A second objective of the present invention is to provide a small size motor or an alternator for a vehicle utilizing the connection structure to attain, with a plurality of coil leading-out wires and a wire bundling terminal, a stable connection force and the high reliability.
The first advantageous feature to attain the above objects of the present invention is the provision of the connection structure of a bundle of more than two coil leading-out wires and a wire bundling terminal, in which at least a part of a circumferential surface of each coil leading-out wire is contacted and fixed to an inside wall of the wire bundling terminal.
The second advantageous feature to attain the above mentioned objects of the present invention exists is the provision of a motor having a stator core of which at the circumferential part, a plurality of slots are provided, a stator coil being wound at each of the slots, and a wire bundling terminal for bundling a plurality of coil leading-out wires composed of more than two wires led from the stator coils, at an intermediate translating place. The coil leading-out wires are led out to the outside of the stator via the wire bundling terminal in which at least a part of a circumferential surface of each coil leading-out wire in at least a wire bundling terminal including more than two wires is contacted and fixed to an inside wall of the wire bundling terminal.
The third advantageous feature to attain the above mentioned objects of the present invention is the provision of an alternator having an armature core of which at the circumferential part, a plurality of slots are provided. A three-phase armature coil is wound at each of the slots, a rectifier rectifies outputs from the three-phase armature coils to direct current, a plurality of coil leading-out wires electrically connects the three-phase armature coils to the rectifier, and a wire bundling terminal bundles more than two coil leading-out wires led from the neutral point of the three-phase armature coils. The plurality of coil leading-out wires led from the neutral point is connected to one terminal of the rectifier via the wire bundling terminal in which at least a part of a circumferential surface of each coil leading-out wire in the wire bundling terminal is contacted and fixed to an inside wall of the wire bundling terminal.

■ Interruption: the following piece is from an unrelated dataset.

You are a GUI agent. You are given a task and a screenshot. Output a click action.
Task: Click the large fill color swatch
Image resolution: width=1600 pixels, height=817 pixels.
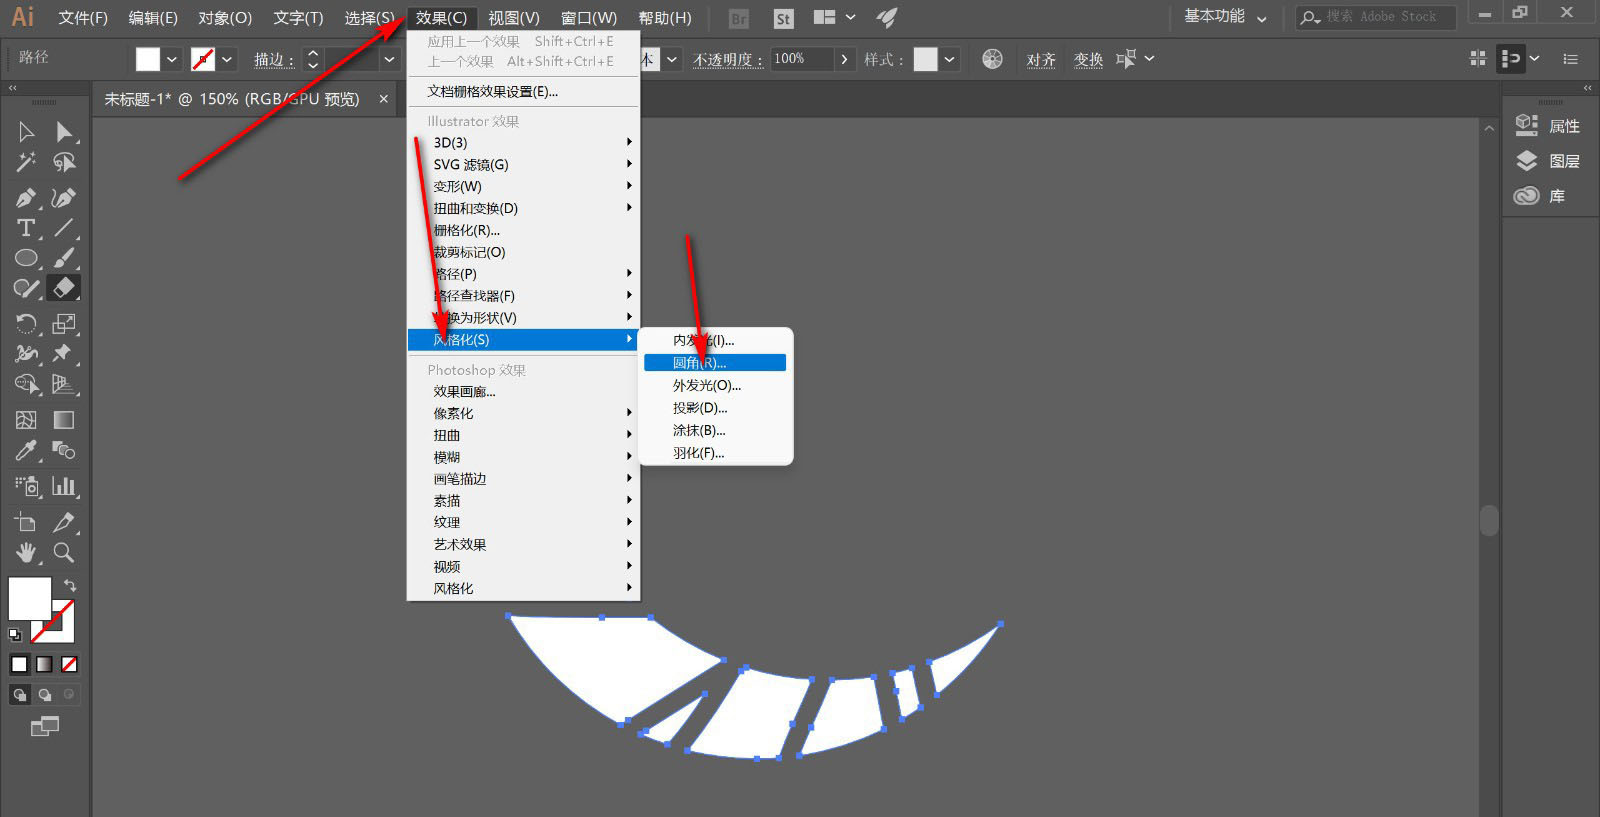[x=29, y=598]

In the above-described structure, it is currently deemed preferable that wires in at least a bundle composed of more than two coil leading-out wires are arranged in a zigzag manner, bundled by the wire bundling terminal, and adhered to each other and to an inside wall of the wire bundling terminal including the wires.

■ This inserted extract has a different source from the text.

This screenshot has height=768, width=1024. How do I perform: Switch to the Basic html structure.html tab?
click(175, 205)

Further, it is currently deemed preferable that wires in at least a bundle composed of more than two coil leading-out wires are arranged together with crossover lines in a zigzag manner, bundled by the wire bundling terminal, and adhered to each other and to an inside wall of the wire bundling terminal including the wires.
Further, it is currently deemed preferable that each of wires in at least a bundle composed of more than two coil leading-out wires is metallurgically adhered to an inside wall of the wire bundling terminal including the wires, and the coil leading-out wires is connected to each other by pressure-welding.

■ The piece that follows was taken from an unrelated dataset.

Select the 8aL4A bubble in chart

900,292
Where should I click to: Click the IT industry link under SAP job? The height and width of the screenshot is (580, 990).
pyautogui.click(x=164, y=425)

Furthermore, it is currently deemed preferable that the connection among wires, and the connection between the wires and the wire bundling terminal, are processed by ohmic-resistance heating.
Another advantageous feature of the present invention is that it can be effectively used to connect a bundle composed of more than two coil leading-out wires led from the neutral point of three-phase coils and directly from the neutral point of three-phase, to the wire bundling terminal including the wires.